What Happens When You Stop Trying

The first time I started a meditative practice was back in 2010. I think it lasted about two weeks.  Every year following that I’d set an intention to try to meditate but it didn’t work. I was too busy (funny, I know). I attempted to begin again many times through the years… when my schedule slowed a bit or when Oprah and Deepak had one of their 21-day mediation challenges. I’d do well for about ten days and then fall behind so stop. Perhaps you can relate?

I really wanted to meditate and experience the benefits I believed would result but it wasn’t happening for me. What I eventually realized was first, I never gave it enough time to set in as a habit to experience any of the benefits and second, I was trying to force something to happen during meditation.  You know…. I was trying to make thoughts stop, which resulted in the following repetitive voice track in my head: “Stop thinking. Can’t you just quiet your mind and stop the chatter? This is NOT working… ssshhhh.  Just focus on your breathing.”

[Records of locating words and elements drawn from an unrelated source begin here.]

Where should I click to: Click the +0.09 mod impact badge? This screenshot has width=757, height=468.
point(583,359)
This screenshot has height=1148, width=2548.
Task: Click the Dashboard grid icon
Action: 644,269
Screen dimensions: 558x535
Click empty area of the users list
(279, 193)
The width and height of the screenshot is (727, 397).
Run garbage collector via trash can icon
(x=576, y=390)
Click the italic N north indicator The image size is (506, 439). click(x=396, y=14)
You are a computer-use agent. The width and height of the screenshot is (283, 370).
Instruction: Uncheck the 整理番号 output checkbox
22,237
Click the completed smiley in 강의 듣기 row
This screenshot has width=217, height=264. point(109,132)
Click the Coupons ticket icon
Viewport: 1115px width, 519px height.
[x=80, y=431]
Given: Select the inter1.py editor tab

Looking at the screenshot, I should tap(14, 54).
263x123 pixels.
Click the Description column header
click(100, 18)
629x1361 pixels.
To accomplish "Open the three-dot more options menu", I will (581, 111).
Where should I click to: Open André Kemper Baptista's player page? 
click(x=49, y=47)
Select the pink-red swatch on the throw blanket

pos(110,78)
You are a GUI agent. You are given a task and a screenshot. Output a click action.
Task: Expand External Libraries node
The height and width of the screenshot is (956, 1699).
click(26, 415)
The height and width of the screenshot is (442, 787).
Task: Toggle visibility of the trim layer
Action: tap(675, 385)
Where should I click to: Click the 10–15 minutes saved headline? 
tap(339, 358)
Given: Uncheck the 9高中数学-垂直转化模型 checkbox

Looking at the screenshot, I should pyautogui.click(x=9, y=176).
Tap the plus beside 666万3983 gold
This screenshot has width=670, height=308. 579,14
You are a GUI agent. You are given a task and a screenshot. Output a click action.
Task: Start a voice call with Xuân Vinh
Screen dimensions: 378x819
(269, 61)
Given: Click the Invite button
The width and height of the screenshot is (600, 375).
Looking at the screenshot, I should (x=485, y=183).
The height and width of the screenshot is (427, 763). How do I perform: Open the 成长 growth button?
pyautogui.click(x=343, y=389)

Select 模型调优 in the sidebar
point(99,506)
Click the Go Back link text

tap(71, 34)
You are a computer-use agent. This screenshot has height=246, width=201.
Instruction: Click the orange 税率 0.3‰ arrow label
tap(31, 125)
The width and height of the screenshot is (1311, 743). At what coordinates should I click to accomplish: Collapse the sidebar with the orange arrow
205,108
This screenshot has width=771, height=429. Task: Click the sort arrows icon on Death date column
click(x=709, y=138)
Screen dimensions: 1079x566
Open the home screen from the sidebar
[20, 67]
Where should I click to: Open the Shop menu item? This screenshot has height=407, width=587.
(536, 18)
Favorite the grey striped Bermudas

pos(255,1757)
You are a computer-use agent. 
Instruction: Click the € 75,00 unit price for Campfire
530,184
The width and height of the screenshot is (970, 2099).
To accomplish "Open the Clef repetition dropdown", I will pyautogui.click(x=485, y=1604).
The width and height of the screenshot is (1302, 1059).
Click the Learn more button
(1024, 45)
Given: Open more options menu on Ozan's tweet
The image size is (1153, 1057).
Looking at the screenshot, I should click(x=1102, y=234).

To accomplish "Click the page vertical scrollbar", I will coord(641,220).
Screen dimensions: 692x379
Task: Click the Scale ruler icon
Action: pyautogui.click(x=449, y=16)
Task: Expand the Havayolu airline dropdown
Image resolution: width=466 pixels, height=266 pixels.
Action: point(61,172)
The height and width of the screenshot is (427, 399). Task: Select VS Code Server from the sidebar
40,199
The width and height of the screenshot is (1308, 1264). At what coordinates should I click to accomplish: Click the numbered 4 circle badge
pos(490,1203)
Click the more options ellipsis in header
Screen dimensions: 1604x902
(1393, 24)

When I began my writing sabbatical earlier this year and was in the midst of a spiritual journey that I unintentionally ended up on after my Dad died, I decided not only did I want to meditate but I also needed to meditate.  As part of grieving my Dad, I needed to sit in silence and simply feel whatever needed to be felt without judging those feelings. I wanted to process the emotions of grief and sadness so they moved through my body, didn’t get stuck, or keep me stuck.  As I did this I realized there was no need to shut myself up or even stop the chatter. This was time to let it be what it needed to be without attaching to it.  When I stopped judging the thoughts and feelings that arose during my meditative time, it became easier to sit in silence longer.  It became a welcome experience instead of a battle in my mind about all the chattering occurring. When I stopped resisting the thoughts and feelings as they arose and just let them be, they passed. They moved on. Eventually what was left was peace and silence.  I was amazed.  It took at least two months of regular meditation for this to occur.  Once it did I loved the peace that accompanied the 30 minutes I set aside each morning to meditate. (By the way, I didn’t start with 30 minutes; I started with ten and gradually increased.)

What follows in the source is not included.